No special effects here: Chemists' new compound looks like Star Wars ship
2:28:19 PM CDT - Friday, February 03, 2006
By Amy Geiszler-Jones
As WSU chemists Mel Zandler and Francis D'Souza looked at the computer model of their newly created supramolecule that has the potential to harvest sunlight, they thought the image looked familiar. So familiar, they had only to look to the stars — Star Wars, that is.
For more than a decade together, D'Souza and Zandler have been doing research in the field of supramolecules, which are formed when two or more molecules join to create a giant supramolecule. The supramolecules they study are formed when an electron stimulated by light is given up, a key step in solar energy conversion.
While Zandler's McKinley Hall lab is littered with plastic models of supramolecules that the pair have created over the years, none has the unique shape of the one they recently created.

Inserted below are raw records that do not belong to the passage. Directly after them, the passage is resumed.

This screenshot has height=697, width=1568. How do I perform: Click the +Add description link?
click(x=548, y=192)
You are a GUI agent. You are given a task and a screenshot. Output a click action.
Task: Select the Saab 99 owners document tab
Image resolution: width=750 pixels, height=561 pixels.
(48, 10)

The computer model of a supramolecule, left, created by two WSU chemists, bears a remarkable resemblance to a "Star Wars" movie fighter ship, right. The supramolecule was formed when a molecule, stimulated by light, gave up an electron and was bound to another molecule.

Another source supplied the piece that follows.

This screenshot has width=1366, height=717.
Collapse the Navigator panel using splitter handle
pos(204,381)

"When we saw the (model), we realized it looked like something we'd seen before," said D'Souza.
Zandler, a devoted Trekkie and longtime sci-fi fan, recognized the model on his computer screen immediately, because he'd already seen it decades before on the big screen — as one of the special effects in George Lucas' 1977 blockbuster, "Star Wars," now known as "Star Wars Episode IV: A New Hope."
The new supramolecule resembles a Star Wars TIE (twin ion engine) fighter ship, the backbone of the Imperial fleet.

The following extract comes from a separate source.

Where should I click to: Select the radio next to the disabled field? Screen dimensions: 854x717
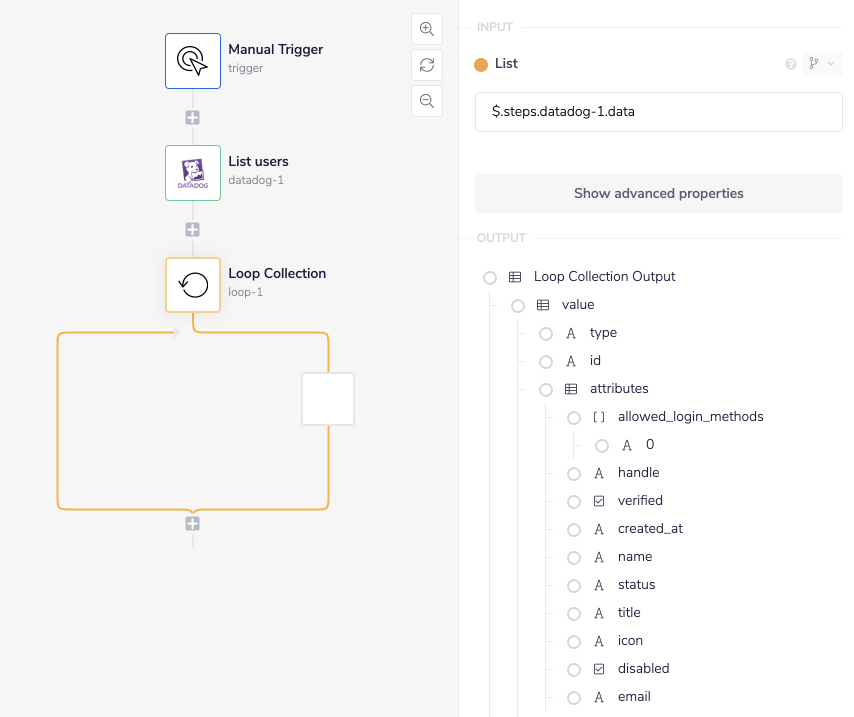[573, 668]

When Zandler creates the computer models, he takes the image of the molecules and then shows through graphics where the electron is given up by one of the molecules and the shape of the resulting new supramolecule.
D'Souza, who, along with his team of student researchers, does the instrumentation tests of binding the molecules, said besides having a unique shape, this supramolecule is one of the most efficient in electron transfer that he's produced.
What D'Souza has been trying to do with his research is replicate the natural process of photosynthesis, converting sunlight into chemical energy.
Not only are the implications of this kind of research far-reaching, possibly helping in solar energy conversion, the design of electrical circuits and the development of medicines, but so are the collaborators with whom D'Souza works.
"This is a multi-national, multi-university research project," explained D'Souza, noting he has researchers in Japan and Europe. "We don't have all the equipment here (for the process), because it would cost millions of dollars."
So D'Souza in a sense outsources the testing of his supramolecules. His collaborators at Tohoku University have already tested how fast the electron transfer occurs in the new Star Wars fighter-shaped compound.
At the Notre Dame radiation laboratory, which is a Department of Energy lab, other researchers will see how efficiently the supramolecule converts light into electrical energy.
An article on this new compound has been accepted in an upcoming issue of a journal devoted to the class of molecules this compounds falls within, the Journal of Porphyrins and Phthalocyanines.
The work on this compound has been supported by grants from the National Science Foundation and the American Chemical Society.